# DEFOLIATE OR NO?



## Airbone (Jul 28, 2021)

I have a buddy who grows as well. He tells me I should be stripping a ton of fan leaves off these.
Says it’s ok as long as you don’t do it over day 25.










They are in day 10 of flower now.

Opinions?


----------



## leafminer (Jul 29, 2021)

No idea Airbone sorry, don't know much about tents.


----------



## bigsur51 (Jul 29, 2021)

back in my college days ,  my Plant Science professor said during a lecture that most plants can lose 30% of their foliage and there will be no negative effects on photosynthesis 

my major was Horticulture


----------



## JTDS2011 (Jul 29, 2021)

I really only like to defoliate in flowering when they are blocking a nug from getting direct light otherwise let them die and fall off on they own


----------



## Bubba (Jul 29, 2021)

You can remove some, good idea if temp/RH are rearing their ugly head.
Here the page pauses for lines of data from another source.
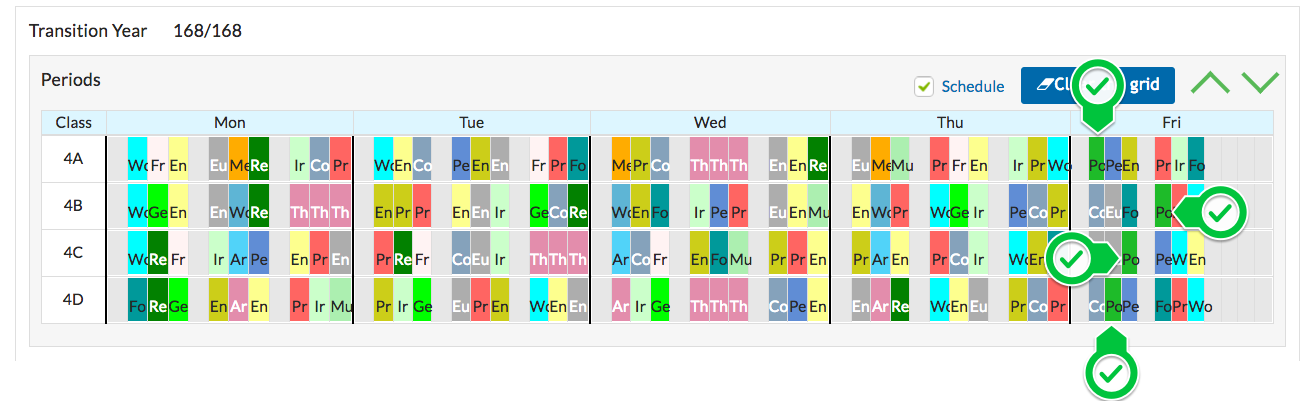Toggle the Schedule checkbox
The image size is (1315, 401).
pos(924,86)
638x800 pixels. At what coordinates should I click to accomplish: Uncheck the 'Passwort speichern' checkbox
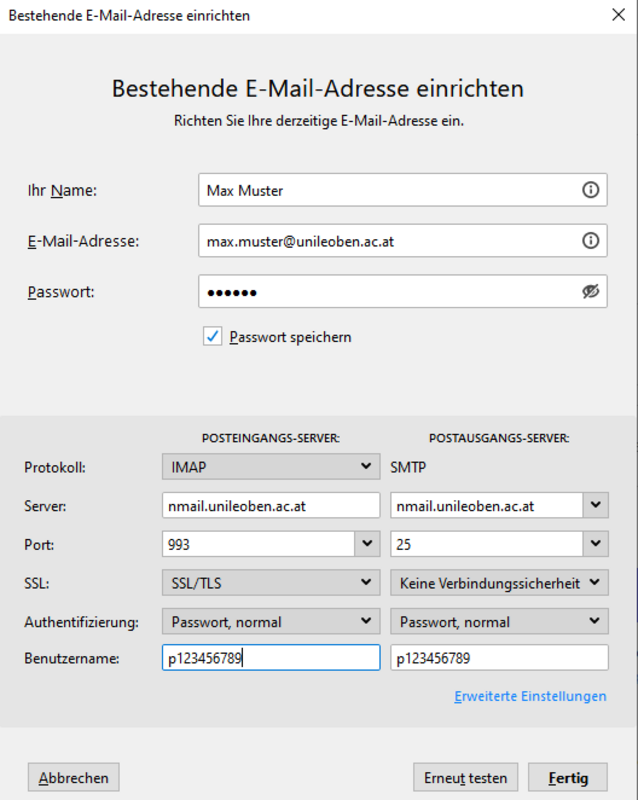tap(213, 337)
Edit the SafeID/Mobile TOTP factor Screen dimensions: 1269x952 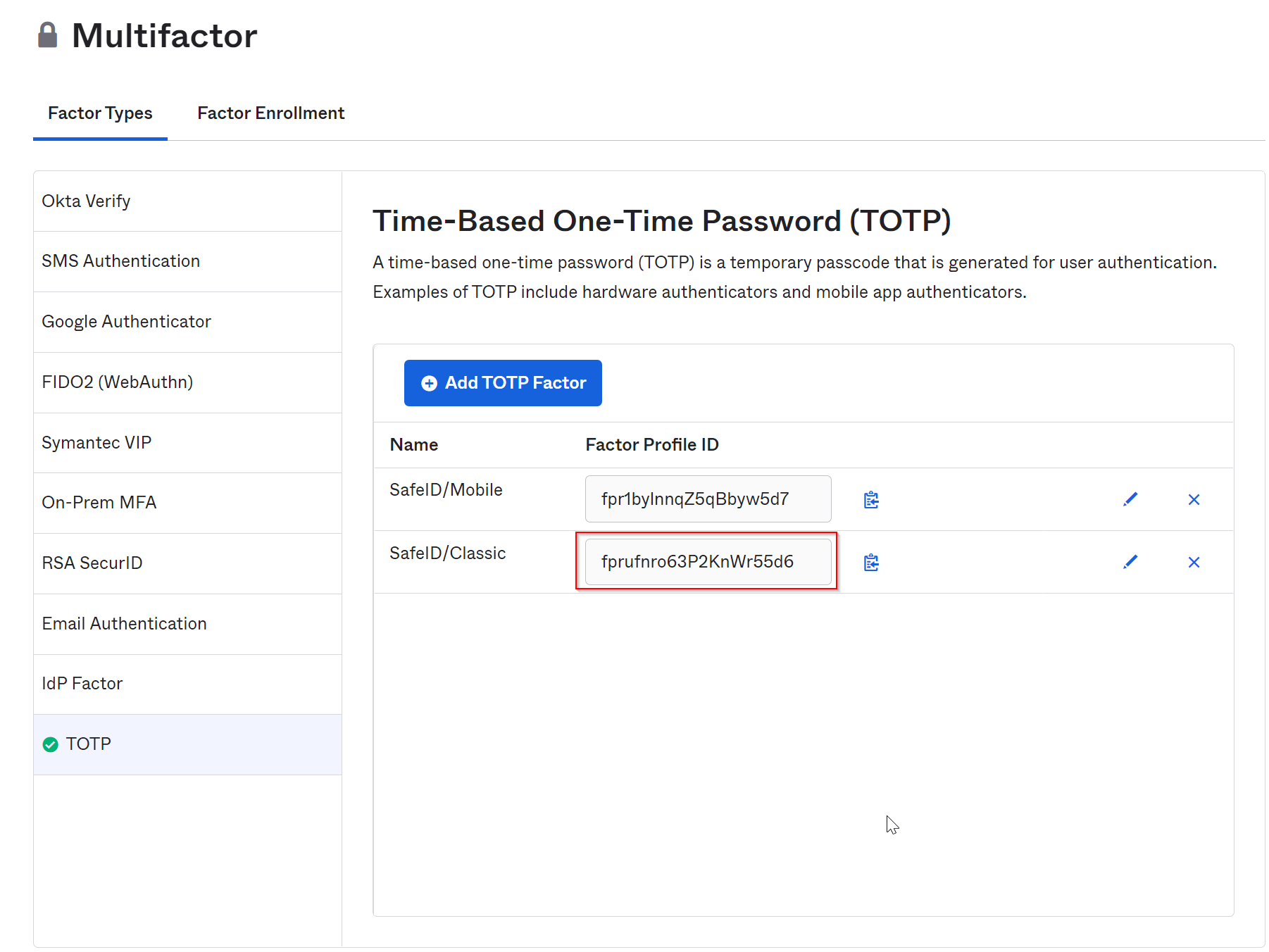click(1130, 499)
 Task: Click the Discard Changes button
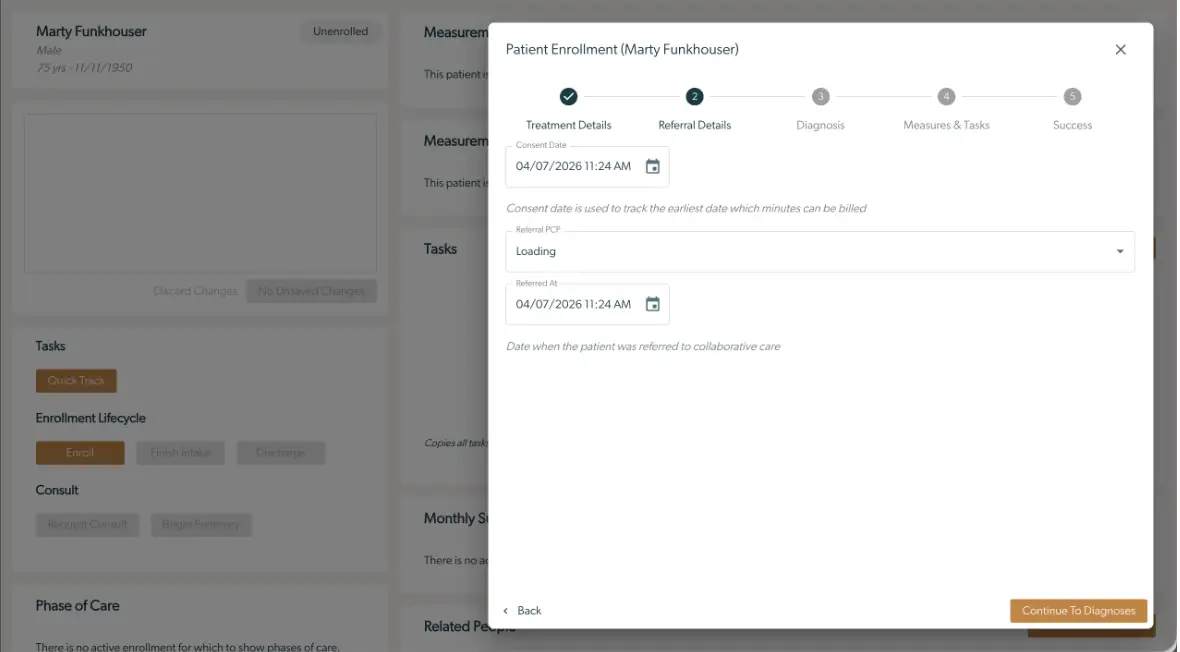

Leaves can sweat on each other, possibly leading to molds.

At some point, at least at flower, I would remove enough for good circulation beginning with ones that are hopelessly stuck under canopy. 

You need some for energy for flower, but as flowering advances, particularly the last couple weeks, I have removed most all fans, leaving those that stick out of colas at harvest.

Bubba


----------



## Airbone (Jul 29, 2021)

Thanks for the info.

Some of the bottom leaves that get no light hardly are falling off on their own. They look nice and heathy but if you move them at all they just detach.
Not many of them and just at the very bottom. 
Is that normal?


----------



## bigsur51 (Jul 29, 2021)

Airbone said:


> Thanks for the info.
> 
> Some of the bottom leaves that get no light hardly are falling off on their own. They look nice and heathy but if you move them at all they just detach.
> Not many of them and just at the very bottom.
> Is that normal?




yes

feel free to remove lower yellowing fan leaves , up to 30% of fan leaves can be removed


----------